Published on March 02, 2009 at 6:58pm

It's a tricky thing, dissecting M. Ward's new album — it can't possibly stack up against 2006's Post-War, where every track felt like a classic. But Hold Time does show Ward expanding his production skills; the bustling girl-group sound here is thick with shivering keys, self-arranged strings, and other reverb-coated extras provided by several Portland regulars. Beyond that, his collaborators include She & Him partner Zooey Deschanel, and Lucinda Williams, who sings on the country standard "Oh Lonesome Me." "To Save Me" even sneaks in whooshing keyboards and faint vocals from former Grandaddy leader Jason Lytle. The transformative slowdown of the Buddy Holly hit "Rave On" is akin to Ward's tackling of David Bowie's "Let's Dance" years ago, while the instrumental outro invokes the Sinatra chestnut "I'm a Fool to Want You" with a painted-sunset Western vibe.

Hold Time is more ruminative than Post-War, with a palpable religious streak. "Blake's View" paraphrases the famous poet ("Death is just a door ... It's just another room we enter/It's the threshold that hurts") while promising a reunion with loved ones "on the other side." Thoughts of permanence are also at the heart of the stripped-bare "One Hundred Million Years": "This love between you and I/Is older than the burning ball of fire up in the sky." Old-soul songs so casually delivered wind up feeling both durable and disposable, which has become Ward's greatest strength and weakness.

* [Task statement]: Summarize the album review above in two sentences.

* [Supplied information]:
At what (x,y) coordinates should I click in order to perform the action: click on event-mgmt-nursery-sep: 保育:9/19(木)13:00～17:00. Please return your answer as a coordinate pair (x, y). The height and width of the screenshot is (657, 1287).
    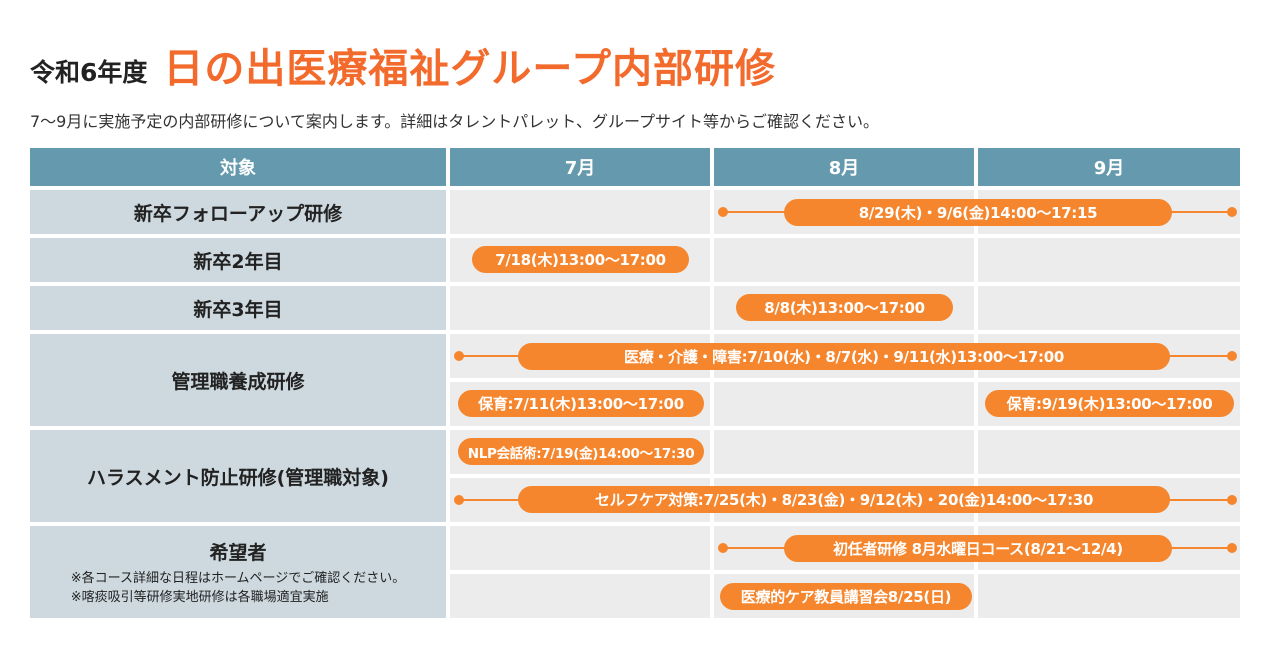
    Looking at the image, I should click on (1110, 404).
---
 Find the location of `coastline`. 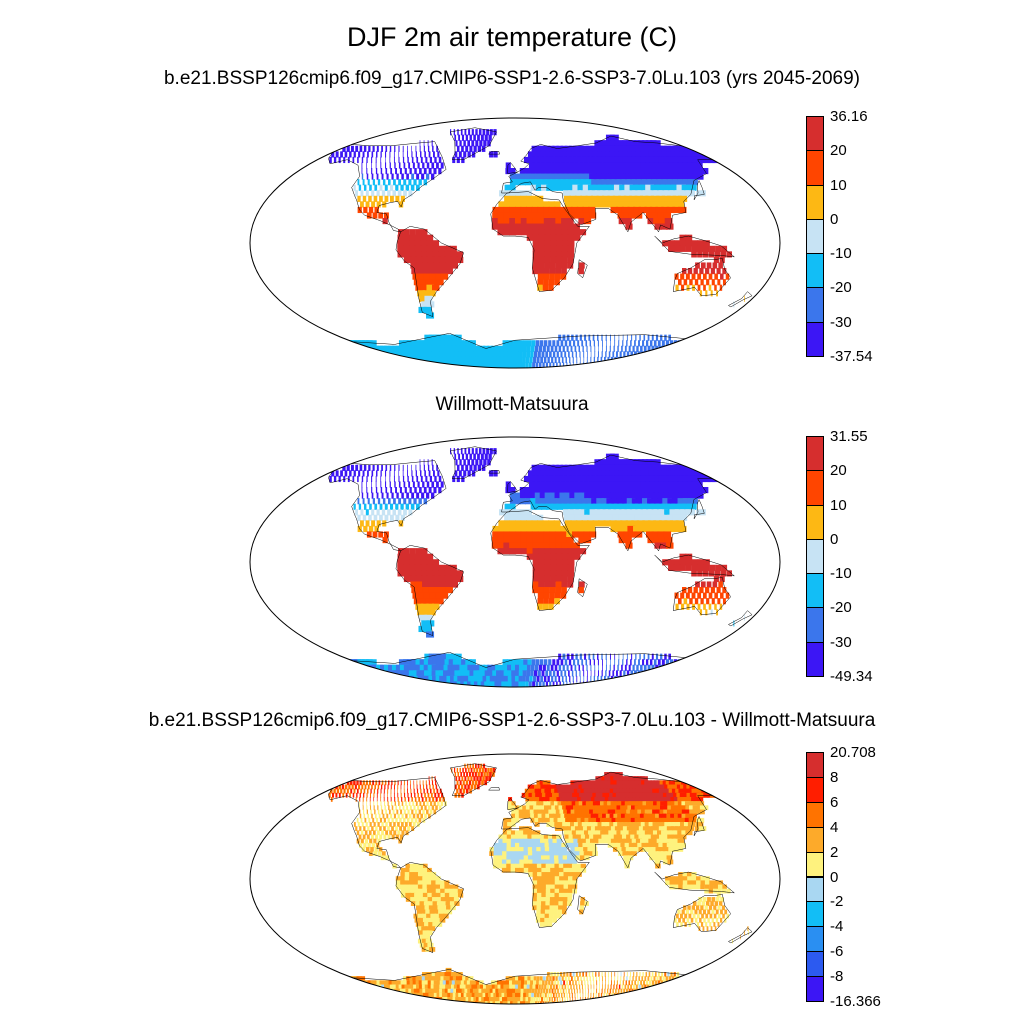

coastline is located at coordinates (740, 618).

* [Reply to the task]: M. Ward's new album, Hold Time, can't match 2006's Post-War, but it shows him growing as a producer, with a thick girl-group sound and guests including Zooey Deschanel, Lucinda Williams and Jason Lytle. It is more thoughtful than Post-War, with a clear religious streak and songs about death and lasting love, and its casually delivered old-soul songs feel both durable and disposable, which is Ward's greatest strength and weakness.